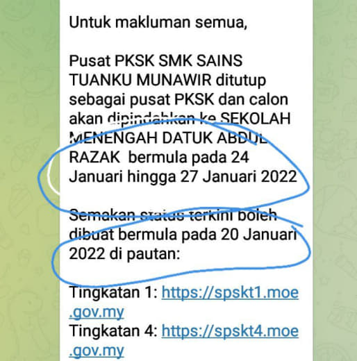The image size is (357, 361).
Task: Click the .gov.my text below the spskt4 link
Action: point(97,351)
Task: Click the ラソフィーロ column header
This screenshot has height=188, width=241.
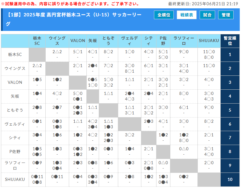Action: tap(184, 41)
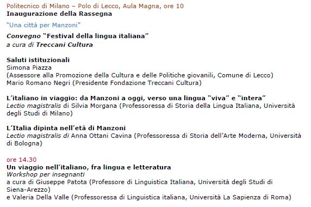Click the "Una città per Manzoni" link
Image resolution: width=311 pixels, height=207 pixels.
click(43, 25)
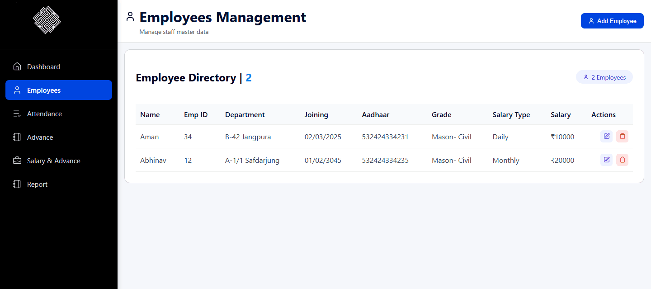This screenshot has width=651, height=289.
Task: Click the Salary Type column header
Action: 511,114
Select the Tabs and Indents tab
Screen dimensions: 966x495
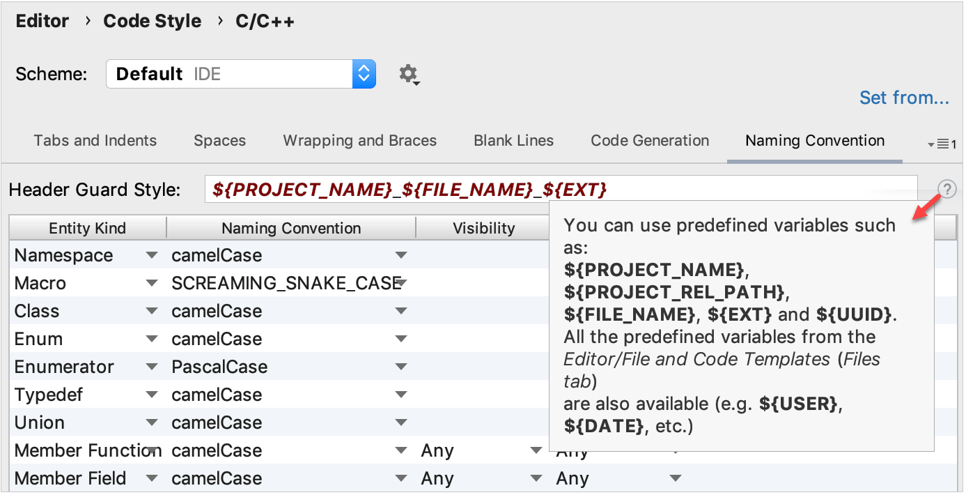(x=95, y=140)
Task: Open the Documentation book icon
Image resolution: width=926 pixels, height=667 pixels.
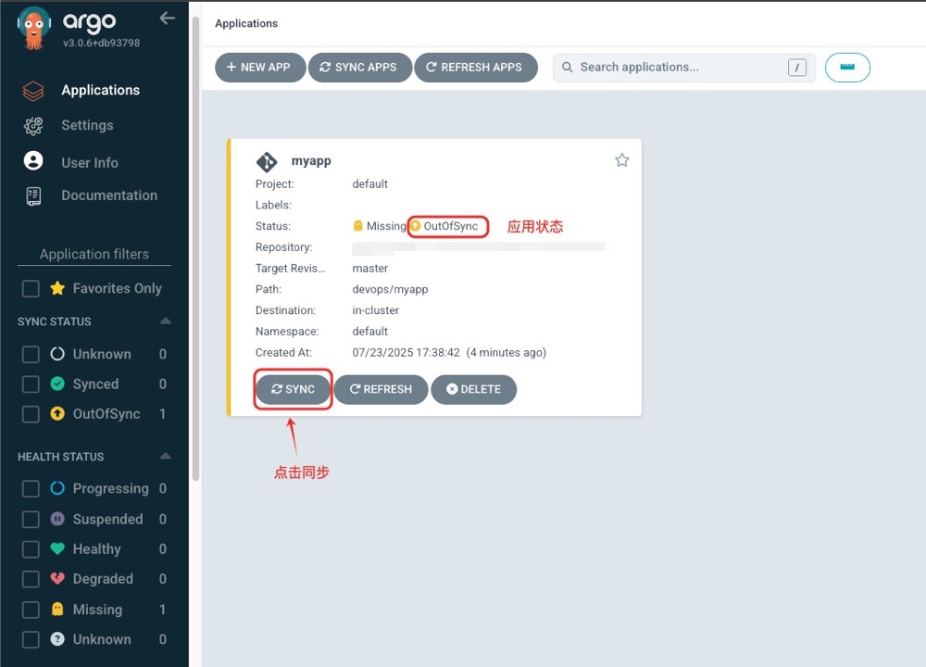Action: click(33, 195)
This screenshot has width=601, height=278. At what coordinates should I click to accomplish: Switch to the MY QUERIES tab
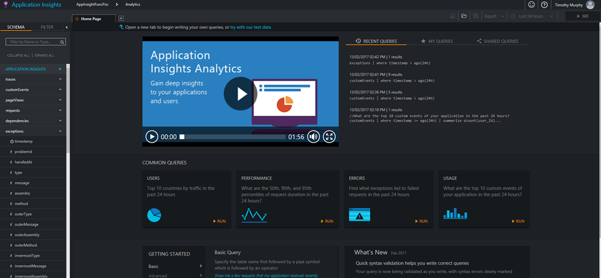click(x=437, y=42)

--

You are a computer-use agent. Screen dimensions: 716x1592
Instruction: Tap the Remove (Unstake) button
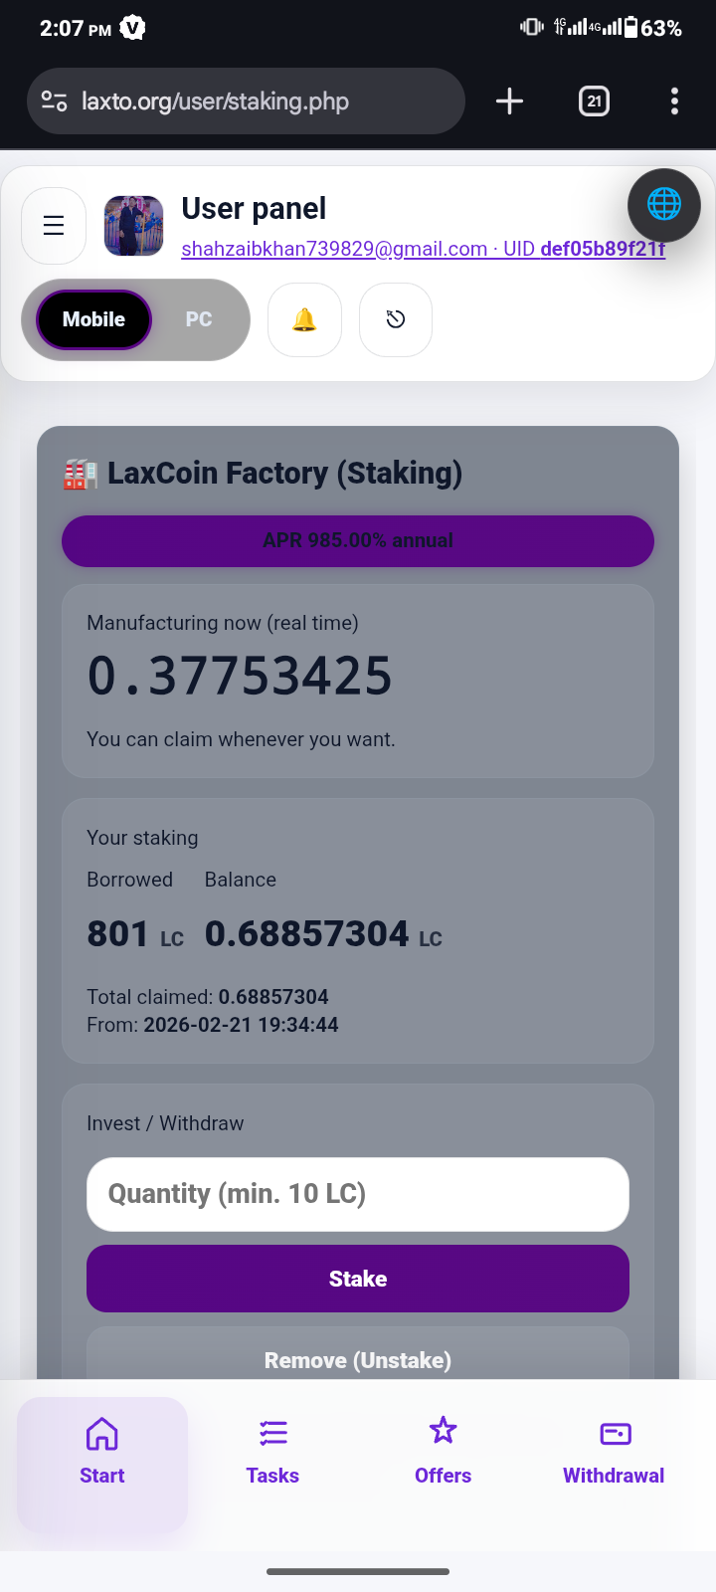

◆ Requirement
What are the lines, exactly as written above, from the line with "You are a computer-use" to the line with "Instruction: Tap the Remove (Unstake) button", both included? Output only those.

◆ Expected output
You are a computer-use agent. Screen dimensions: 716x1592
Instruction: Tap the Remove (Unstake) button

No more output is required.